Déception. Dommage. Une prochaine fois, peut être, ou pas. Ou pas, sûrement. La vérité, c’est que j’suis bon à rien. Que ça me saoule. Que si Kév avait pas été là je serais sûrement en train de cuver pour oublier, pour comater. Mes vieilles dépendances me rattrapent, de plus en plus proches, est-ce que je m’en suis réelement sorti ? J’espère. Pas sûr.
Bonjour, j’m’appelle Simon, j’suis alcoolique. Parce qu’à une époque je cuvais tout les matins, juste après mon bol de lait, et que sans ça je pouvais pas démarrer ma journée. Parce que j’ai fini par m’en sortir. Je fume aussi. Trop. Pas que du tabac, de plus en plus souvent. Mes yeux se ferment, mon cerveau s’envole, mais ça n’a plus rien de nouveau. J’aimerais juste une nouvelle drogue pour me faire oublier tout ça. Le remède universel pour renvoyer tout ça en arrière, pour oublier que je me voile les yeux à coup de substances (il)licites.
Je pensais avoir trouvé mon remède. Apparemment, faudra revoir ma copie. C’est loin d’être encore ça, j’arrive vraiment à rien, même avec toute la volonté du monde. Je suis faible, trop faible pour faire ce que je voudrais. Trop faible pour me contrôler quand je promet de pas trop boire en soirée. Trop faible quand je (me) promet de. Et ça m’énerve, y’a des jours où j’aurais envie de m’tirer une balle si mes potes n’étaient pas là pour me remonter l’moral. Mention spéciale pour Kévkév et tous les autres de la Haut’. Ceux avec qui je délire trop souvent, avec qui je part en fou-rire sur tout et n’importe quoi.
Vous être mes héros en fait. Vous me sauvez la vie à longueur de journée, mais sans vraiment le savoir. Je suis peut être vraiment heureux, peut être juste en sursis. Qui sait combien de temps ça durera.

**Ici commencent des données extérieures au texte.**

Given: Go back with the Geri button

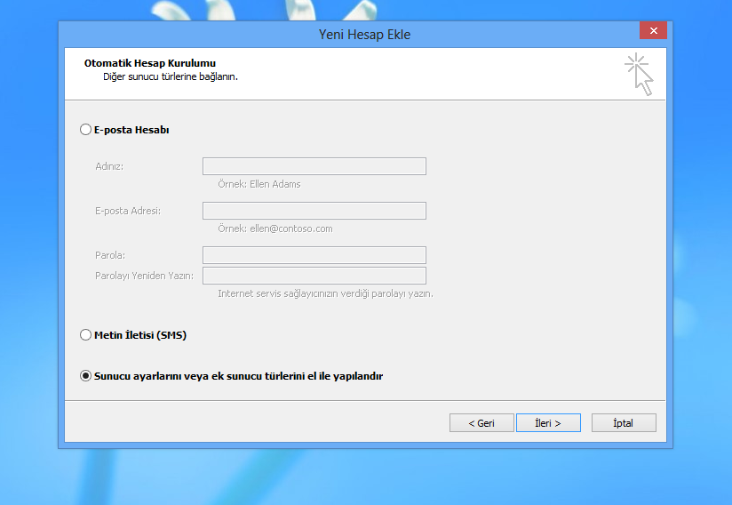Looking at the screenshot, I should click(x=481, y=423).
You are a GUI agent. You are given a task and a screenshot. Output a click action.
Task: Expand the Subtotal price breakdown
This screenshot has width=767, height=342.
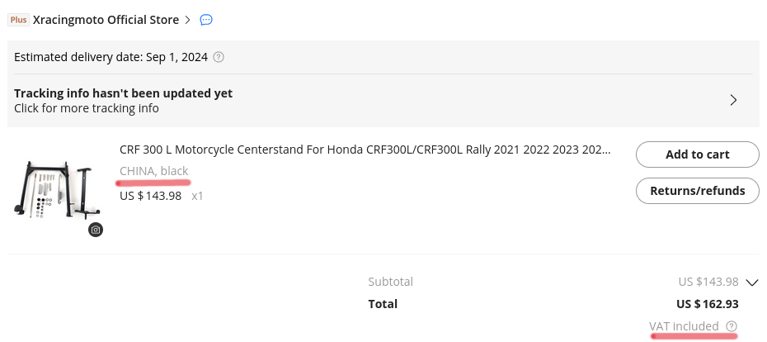pos(751,282)

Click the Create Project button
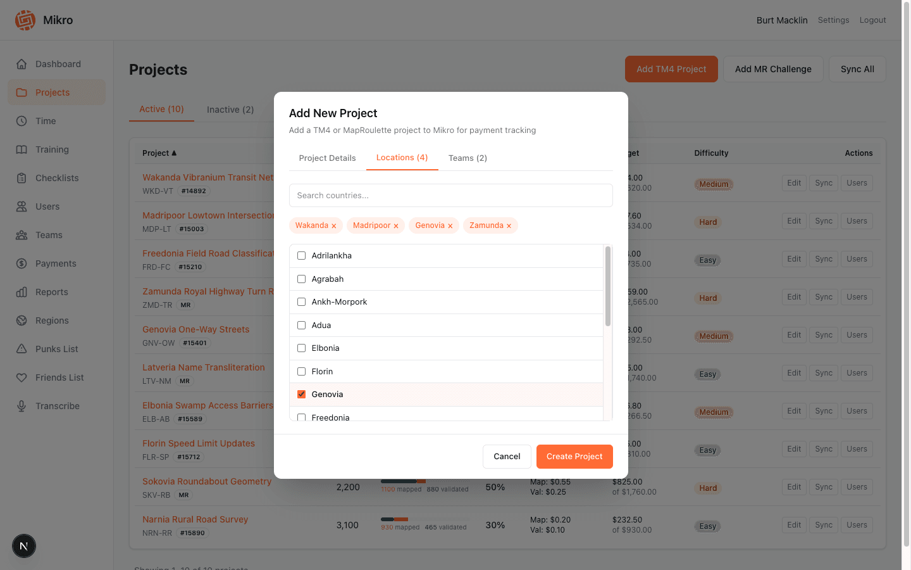click(x=574, y=456)
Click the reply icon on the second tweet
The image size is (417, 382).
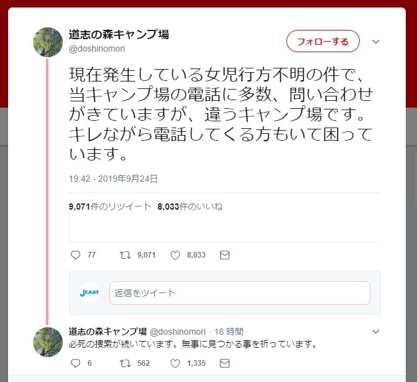pos(76,363)
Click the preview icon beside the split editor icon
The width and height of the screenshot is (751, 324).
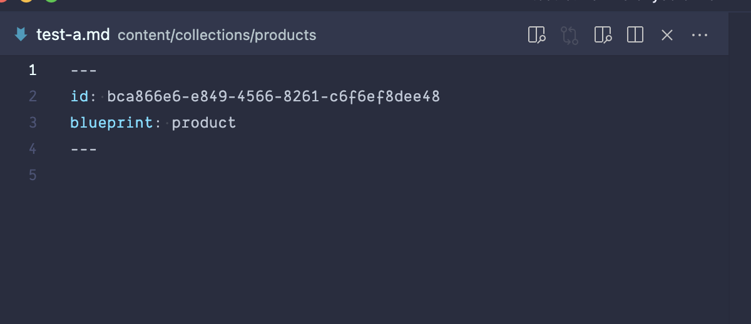coord(603,35)
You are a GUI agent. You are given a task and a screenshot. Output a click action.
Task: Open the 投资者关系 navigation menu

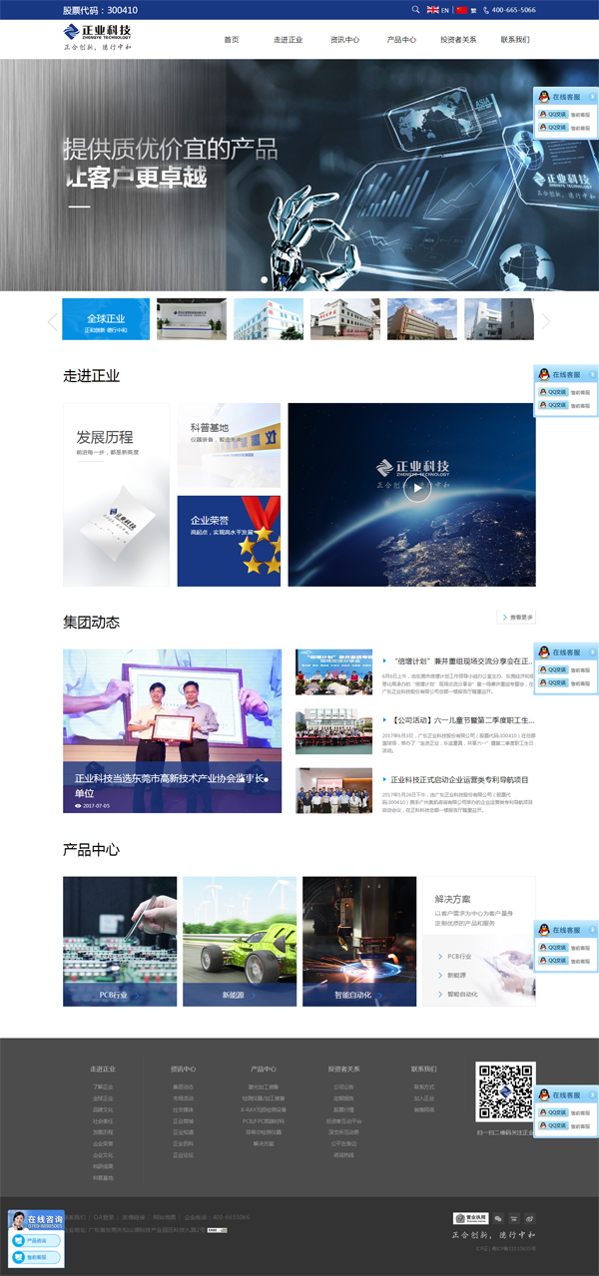pyautogui.click(x=458, y=40)
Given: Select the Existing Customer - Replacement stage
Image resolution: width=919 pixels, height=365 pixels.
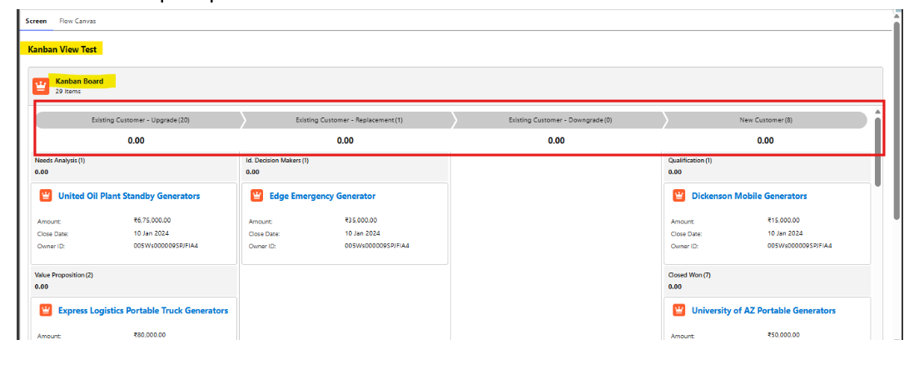Looking at the screenshot, I should coord(349,120).
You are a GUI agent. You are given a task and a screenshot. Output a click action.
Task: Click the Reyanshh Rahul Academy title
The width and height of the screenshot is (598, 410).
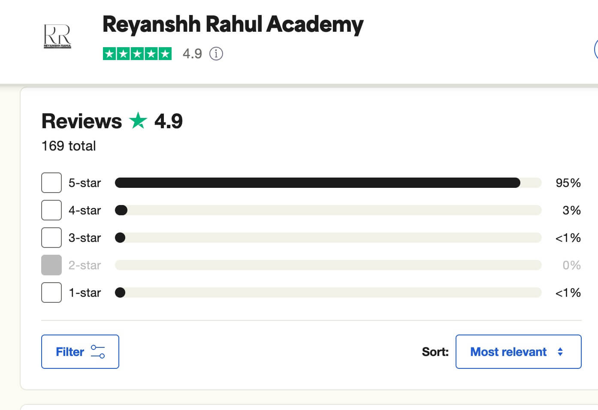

C’est dans les moments comme celui-ci, où j’aperçois au loin la fin de mon sourire, que je me demande vraiment, vraiment, combien de temps ça va durer ? Combien de temps je pourrais durer comme ça ?

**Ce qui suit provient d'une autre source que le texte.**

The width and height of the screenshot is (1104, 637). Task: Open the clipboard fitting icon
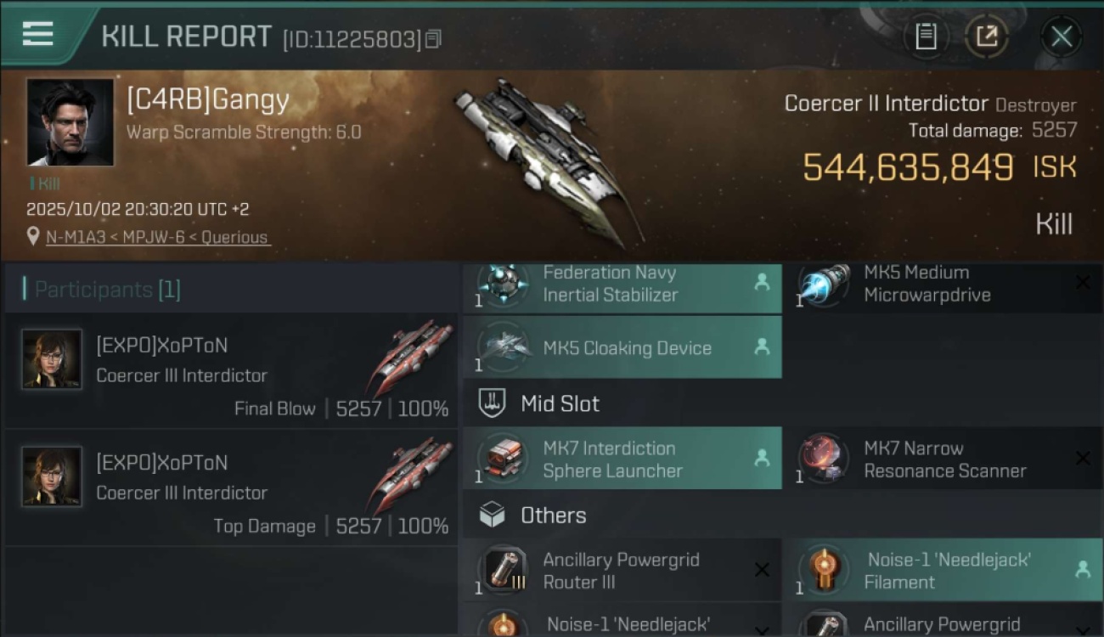[x=926, y=37]
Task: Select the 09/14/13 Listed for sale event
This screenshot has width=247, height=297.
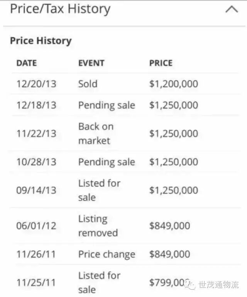Action: (x=99, y=190)
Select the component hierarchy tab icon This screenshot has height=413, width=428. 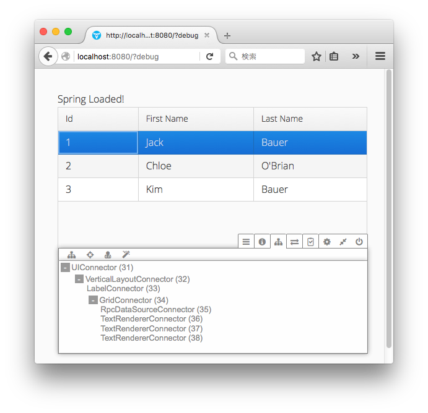tap(278, 242)
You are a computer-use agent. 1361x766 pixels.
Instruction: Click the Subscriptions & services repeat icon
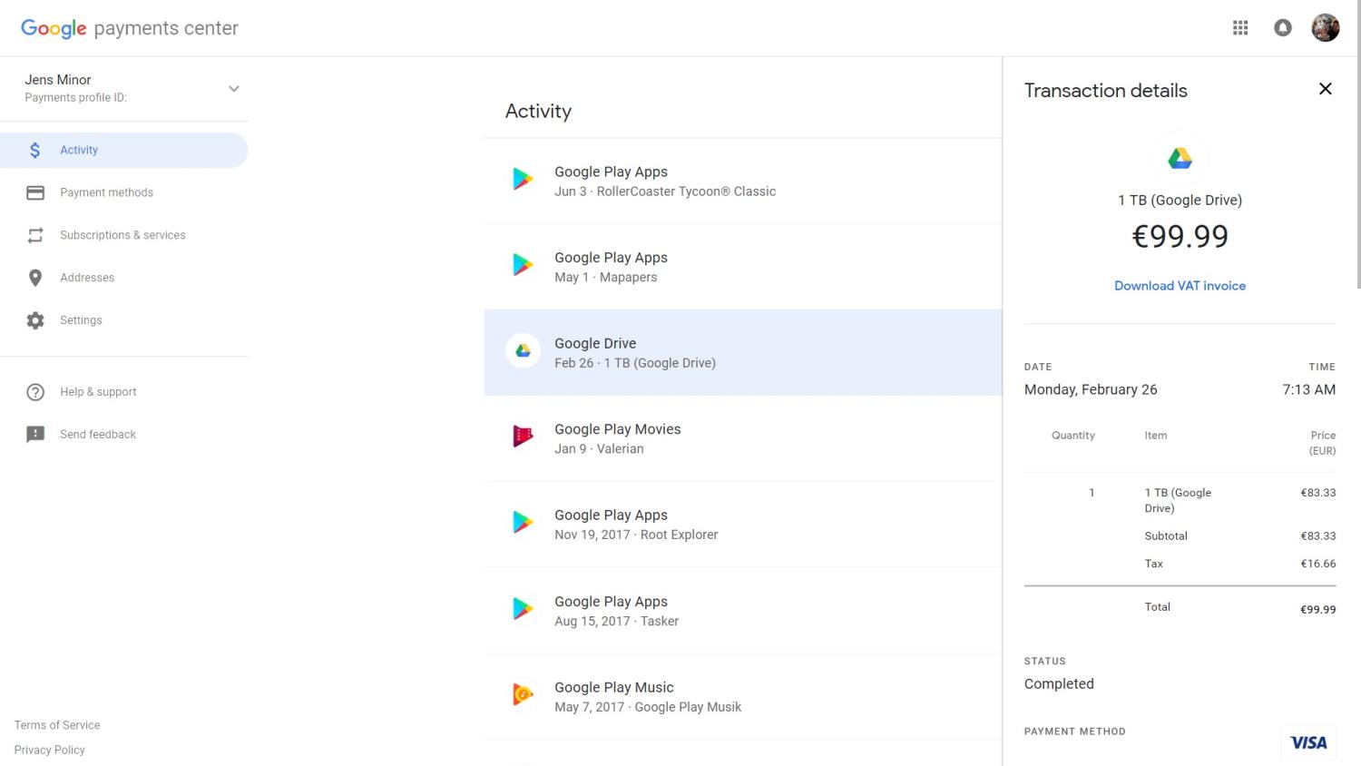[35, 235]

Je sais pas faire grand chose. Mes notes sont au plus bas, je sais rien faire de mes dix doigts, je tiens pas l’alcool, je sais même pas rouler un pét’ correctement. Et parlons pas côté femelles… Le bide total. Est-ce que j’ai un avenir ? Mes potes me font croire que oui, et j’aimerais leur donner raison, mais la réalité est à miles lieues des rêves que l’ont fait ensemble. Je ne pourrais pas rester déchiré ma vie entière, hélas.
C’est pas que ça me plaise spécialement, c’est qu’en fin de compte, c’est pas si facile d’y arriver. Je découvre, encore et encore, et je m’aperçois que c’est de moins en moins facile. Que pour y arriver, faut être le meilleur, que sinon on finit SMICard, et on reste toute sa vie entre quatre murs, dans un deux pièces défraîchi où rien ne peut se faire. Je ne suis pas exceptionnel, personne n’est exceptionnel. Tout le monde est exceptionnel. Enfin.
Je n’aurais pas la vie plus facile que mes vieux, et je ne gagnerai pas l’euromillions comme eux ne l’ont pas gagné avant moi. Ma vie ne sera pas faite de oisiveté, et un jour ou l’autre, il faudra s’y mettre. Du mal à y croire, j’ai toujours, toujours trop rêvé, divagué dans ma tête, et je me dis qu’au final… Rien.
Je suis qu’un gosse comme les autres, qui rêve de trouver une place dans un monde où il se sent perdu. Qui se croit fixé dans un univers en perpétuel mouvement. J’aimerais juste, juste me poser et parler avec toi, t’expliquer ma conception des choses et écouter la tienne. J’y peux rien si tu me passionne, comment je peux faire pour arrêter maintenant ? La machine est lancée, c’est trop tard, j’ai besoin de toi, même si ça paraît impossible comme à chaque fois que j’ai voulu quelqu’un.
Avis d’tempête, j’ai les symptomes du coeur de pierre.